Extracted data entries
----------------

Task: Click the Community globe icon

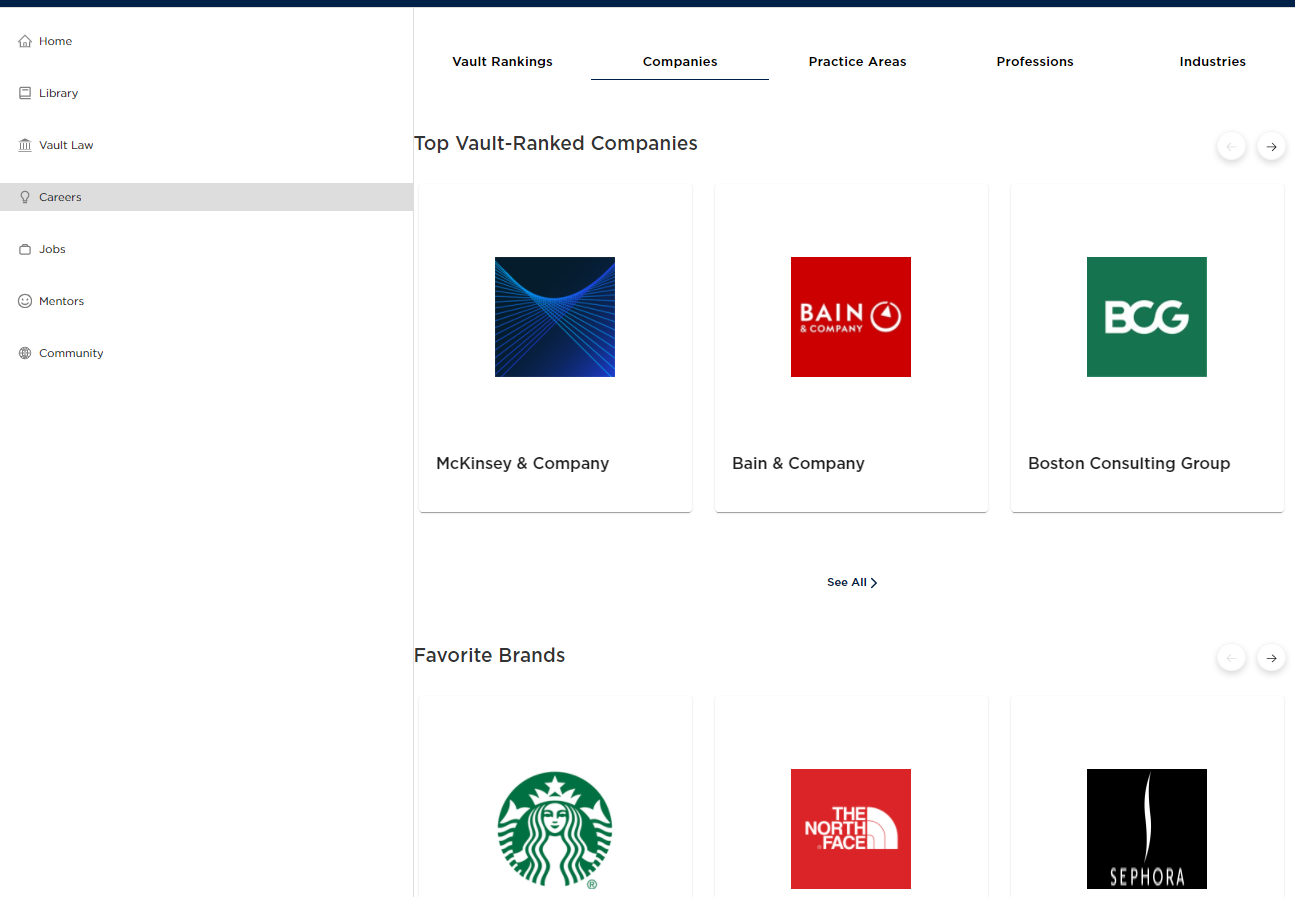Action: [x=25, y=354]
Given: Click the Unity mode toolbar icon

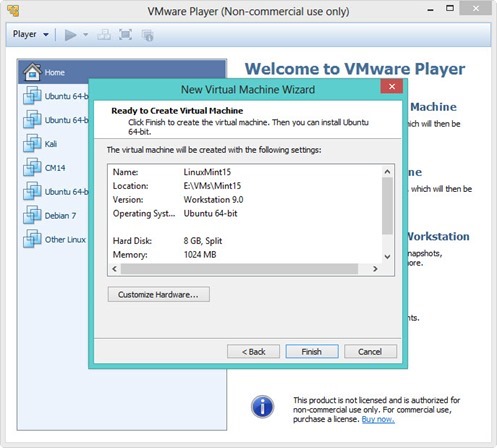Looking at the screenshot, I should click(x=147, y=35).
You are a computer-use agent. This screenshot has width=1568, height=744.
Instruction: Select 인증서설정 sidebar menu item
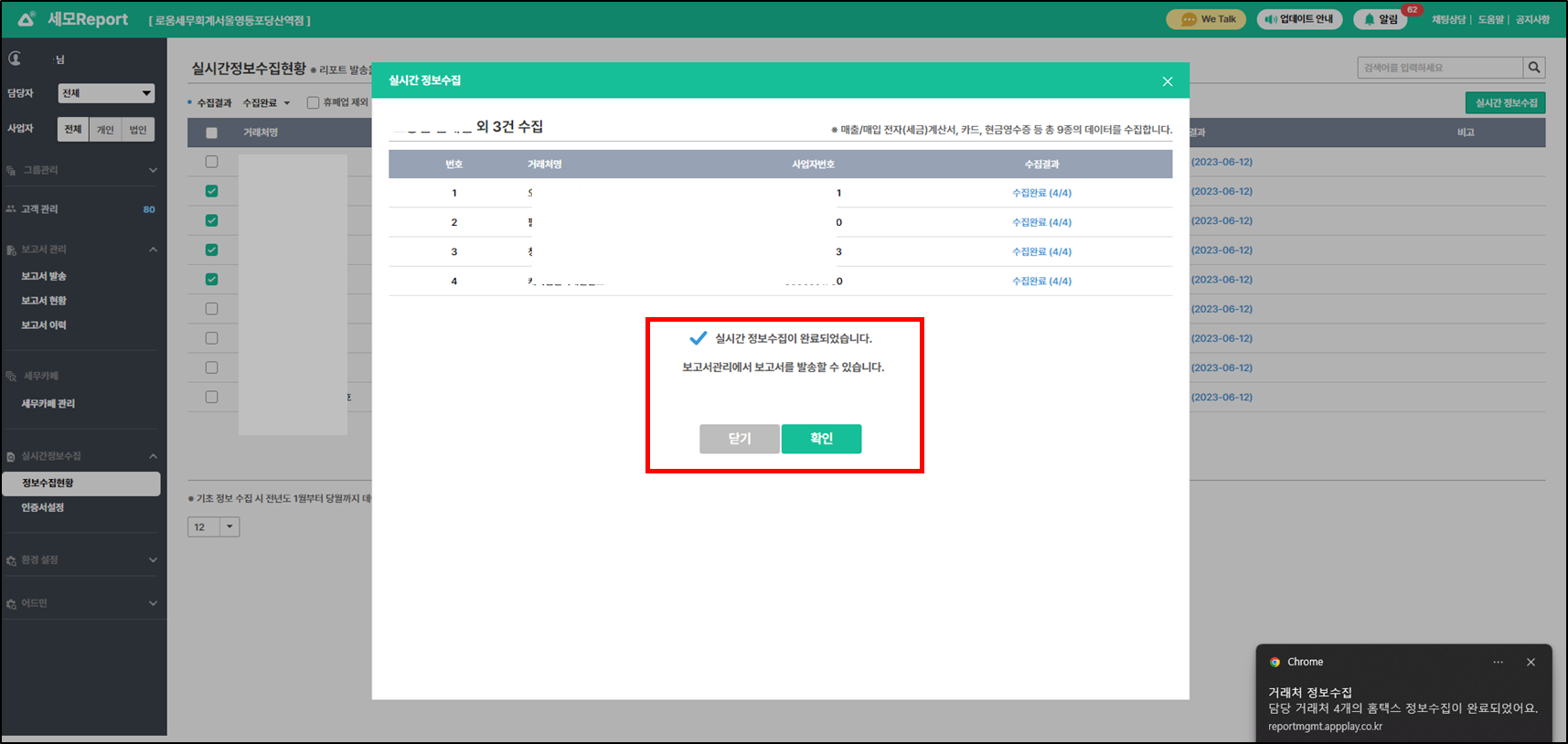[x=43, y=507]
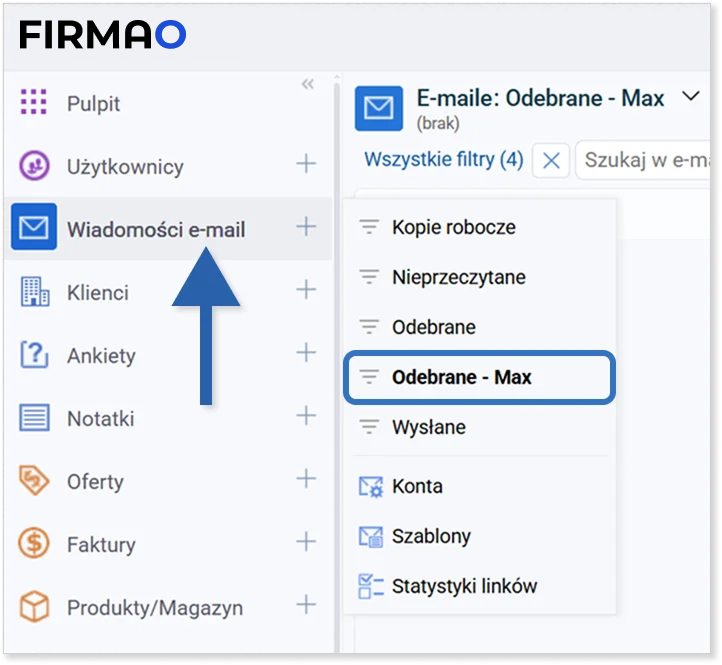Choose Kopie robocze from menu
The image size is (722, 665).
pyautogui.click(x=453, y=227)
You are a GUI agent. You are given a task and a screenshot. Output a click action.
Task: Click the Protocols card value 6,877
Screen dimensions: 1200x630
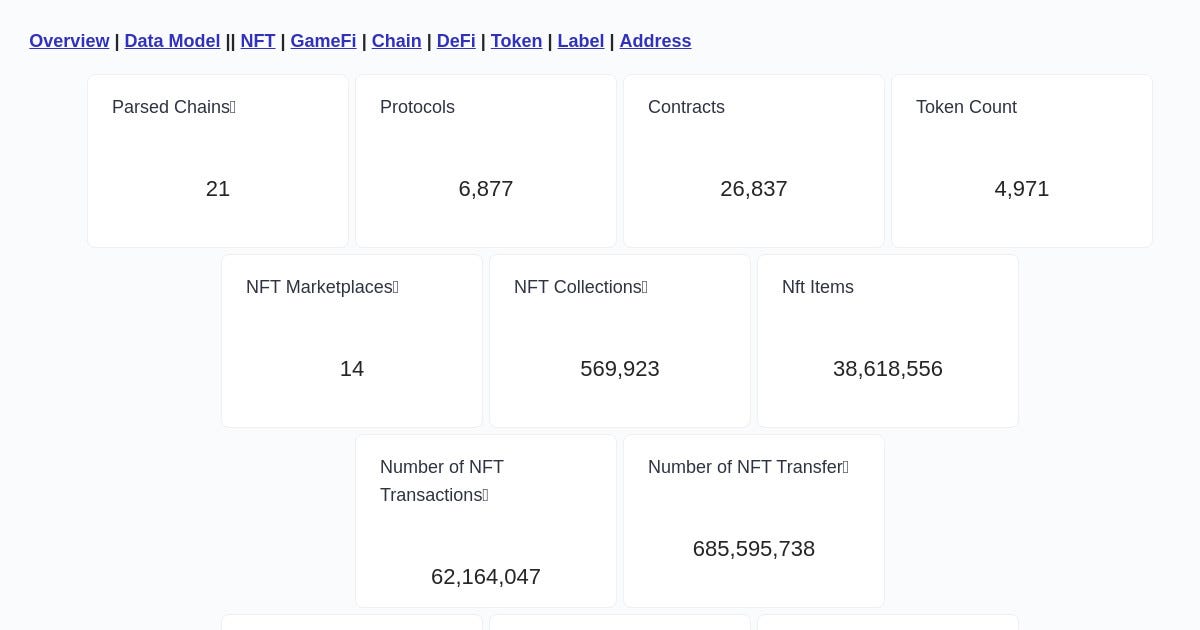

----------------

▶ [Required work] Every record must be duplicated exactly, except for the pictures, which are left out.

▶ [Task output]
Task: Click the Community globe icon

Action: [x=25, y=354]
Given: Click the Unity mode toolbar icon

Looking at the screenshot, I should click(x=147, y=35).
You are a computer-use agent. This screenshot has width=1568, height=744.
Instruction: Select 인증서설정 sidebar menu item
[x=43, y=507]
Choose Kopie robocze from menu
The image size is (722, 665).
pyautogui.click(x=453, y=227)
You are a GUI agent. You are given a task and a screenshot. Output a click action.
Task: Click the Protocols card value 6,877
Screen dimensions: 1200x630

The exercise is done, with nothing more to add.